Pyramiding into a trend

Discussion in 'Strategy Building' started by ElectricSavant, Dec 14, 2004.

  1. On a bit of a tangent/side-note: took me a long time, but I eventually became a big believer in varying one's bet size relative to perceived risk/reward, and having the bulk of my gains come from a few outsized winners. My emphasis on what constituted a "good" trade shifted from number of points/ticks between entry and exit to how many shares/contracts I could properly add or subtract during the course of the trade -- I wanted the size and duration of my position (something I could control) to become a much greater factor in determining my overall profit, as opposed to market movement (something I could not control). So instead of entering a given setup and just sitting there hoping I'd get "lucky" this time with a big winner, I had to force myself to pull the trigger a second and/or third time to make that possible.

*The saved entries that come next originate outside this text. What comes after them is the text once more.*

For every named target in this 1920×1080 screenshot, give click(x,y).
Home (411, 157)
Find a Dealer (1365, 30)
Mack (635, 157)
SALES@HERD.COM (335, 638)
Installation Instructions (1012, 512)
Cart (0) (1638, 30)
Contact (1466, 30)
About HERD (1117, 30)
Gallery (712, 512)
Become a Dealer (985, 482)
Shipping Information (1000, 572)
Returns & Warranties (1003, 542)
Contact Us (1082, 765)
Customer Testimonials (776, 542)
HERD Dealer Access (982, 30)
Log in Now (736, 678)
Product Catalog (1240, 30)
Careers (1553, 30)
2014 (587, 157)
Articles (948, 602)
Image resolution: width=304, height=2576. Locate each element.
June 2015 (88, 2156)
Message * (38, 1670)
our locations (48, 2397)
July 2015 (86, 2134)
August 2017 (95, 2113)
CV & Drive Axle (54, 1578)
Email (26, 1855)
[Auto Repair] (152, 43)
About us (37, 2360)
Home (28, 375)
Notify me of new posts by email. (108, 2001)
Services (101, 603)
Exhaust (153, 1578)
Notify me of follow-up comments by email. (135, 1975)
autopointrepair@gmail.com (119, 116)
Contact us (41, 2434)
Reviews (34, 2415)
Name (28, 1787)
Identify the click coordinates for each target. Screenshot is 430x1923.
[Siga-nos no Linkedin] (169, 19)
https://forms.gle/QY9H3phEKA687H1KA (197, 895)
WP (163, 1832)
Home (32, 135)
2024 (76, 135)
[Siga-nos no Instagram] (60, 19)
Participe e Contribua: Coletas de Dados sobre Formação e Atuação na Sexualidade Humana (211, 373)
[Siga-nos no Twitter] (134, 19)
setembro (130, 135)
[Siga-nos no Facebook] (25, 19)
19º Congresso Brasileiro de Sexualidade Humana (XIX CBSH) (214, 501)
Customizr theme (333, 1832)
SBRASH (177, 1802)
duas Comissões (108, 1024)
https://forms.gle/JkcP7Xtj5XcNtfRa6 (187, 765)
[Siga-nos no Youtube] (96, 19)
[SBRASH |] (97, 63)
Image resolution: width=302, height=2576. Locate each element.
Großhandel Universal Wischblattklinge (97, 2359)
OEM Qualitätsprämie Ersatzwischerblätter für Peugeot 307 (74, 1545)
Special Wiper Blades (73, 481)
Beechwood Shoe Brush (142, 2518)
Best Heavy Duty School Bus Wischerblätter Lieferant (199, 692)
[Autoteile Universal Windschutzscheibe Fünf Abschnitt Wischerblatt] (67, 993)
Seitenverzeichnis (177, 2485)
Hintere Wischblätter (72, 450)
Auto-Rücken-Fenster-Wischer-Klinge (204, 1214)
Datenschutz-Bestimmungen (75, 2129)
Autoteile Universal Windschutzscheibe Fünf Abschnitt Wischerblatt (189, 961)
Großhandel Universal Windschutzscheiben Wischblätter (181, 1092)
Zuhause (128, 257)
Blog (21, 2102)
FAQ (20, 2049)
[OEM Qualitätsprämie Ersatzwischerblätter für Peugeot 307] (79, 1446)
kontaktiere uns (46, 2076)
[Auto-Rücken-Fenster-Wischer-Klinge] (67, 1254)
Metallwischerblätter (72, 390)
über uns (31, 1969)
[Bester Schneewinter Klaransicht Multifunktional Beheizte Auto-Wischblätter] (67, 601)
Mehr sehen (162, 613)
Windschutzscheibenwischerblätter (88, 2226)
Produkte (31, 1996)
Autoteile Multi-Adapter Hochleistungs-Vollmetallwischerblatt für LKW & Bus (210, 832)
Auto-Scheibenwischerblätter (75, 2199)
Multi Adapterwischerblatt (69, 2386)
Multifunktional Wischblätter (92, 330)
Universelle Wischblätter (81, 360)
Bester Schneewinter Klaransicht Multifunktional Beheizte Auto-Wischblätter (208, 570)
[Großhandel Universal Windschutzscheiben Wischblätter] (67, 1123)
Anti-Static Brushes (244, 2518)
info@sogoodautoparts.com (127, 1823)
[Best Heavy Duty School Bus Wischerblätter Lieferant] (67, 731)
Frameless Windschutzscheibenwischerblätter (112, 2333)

    In any case, I've always found it much, much harder to add to a winner than to average down on a loser (which came so naturally), so anecdotally pyramiding into winners just feels "right". For those who trade on the more discretionary side, whether or not to systematically implement pyramiding would depend I guess -- if it's something you find inherently unnatural or difficult to make habit of, then to start off with forcing yourself to add x number of shares/units at x amount of green probably is a good idea, just to get used to it.

    And btw, what's the term for the opposite of pyramiding (subtracting size as the trade becomes a loss)?
     
    #111     Feb 20, 2005
  2. I don't know. I would like to think that it is "scaling out". It is not "averaging down" as you are decreasing your position. Actually, reverse/inverse pyramiding might be appropriate but not a commonly used term, that I know of.

    HaHa ETer's might call it "Loss Confirmation Minimization" (LCM) to keep it simple..... or how bout' "da, I gotta get some money before I lose it all".....


    And btw, what's the term for the opposite of pyramiding (subtracting size as the trade becomes a loss)?
     
    #112     Feb 20, 2005
  3. Amazing, had to go back in time to find an intelligent discussion. It's not that we don't have any recent ones but there are very few lately, understatement of the year.

    I have to agree with Gonz here, averaging up or pyramiding like it was referred to in this thread aprox 2-3 years ago will decrease your accuracy rate substantially.

    It will even play games with your psych factor because a lot of small winners will become break evens, sometimes even small losses. If done right you will never experience a big loss with averaging up/pyramiding.

    I average up on every retracement as long as the trend is still strong. Never assume that it will end because it has gone "far too long". We don't have the power to call tops and bottoms unless price action says so.

    A few years ago I decided to experiment with this method because I realized risk management was crucial in trading and somehow I wanted to use leverage responsibly. Basically, after the second position I've already locked profits on the initial one and the chain of events continues as the trade keeps going in my favor. When the trend reverses, the losses, small too, are only found on the last add. Trading is about small losses and riding the winners as much as you can, this method promotes that to the highest degree. Not only will your small losses be small in ticks but in car sizes. The downside is that you will have numerous small losses and breakeven trades in comparison to winners but at the end of the day/week/month, it's all about making money not about being right.

    A key technique is to use the same stop (a change of a trend ) on all positions and to adjust this dynamically. It is very much possible to lock in profits while averaging up, in fact it's how I trade strong trends, almost on a daily basis, unless I detect signs of too much chop/congestion, then you are better off going all in all out, or scaling out, your choice.

    In conclusion, to answer the OP (almost 3 years later) I not only recommend it but consider it superior and powerful money management *if* you got the psychological stamina for it.

    Anek
     
    #113     Sep 3, 2007
  4. This method is used by a trader I know in the austin, texas area - it is called the "smart accordion" and he has it working good.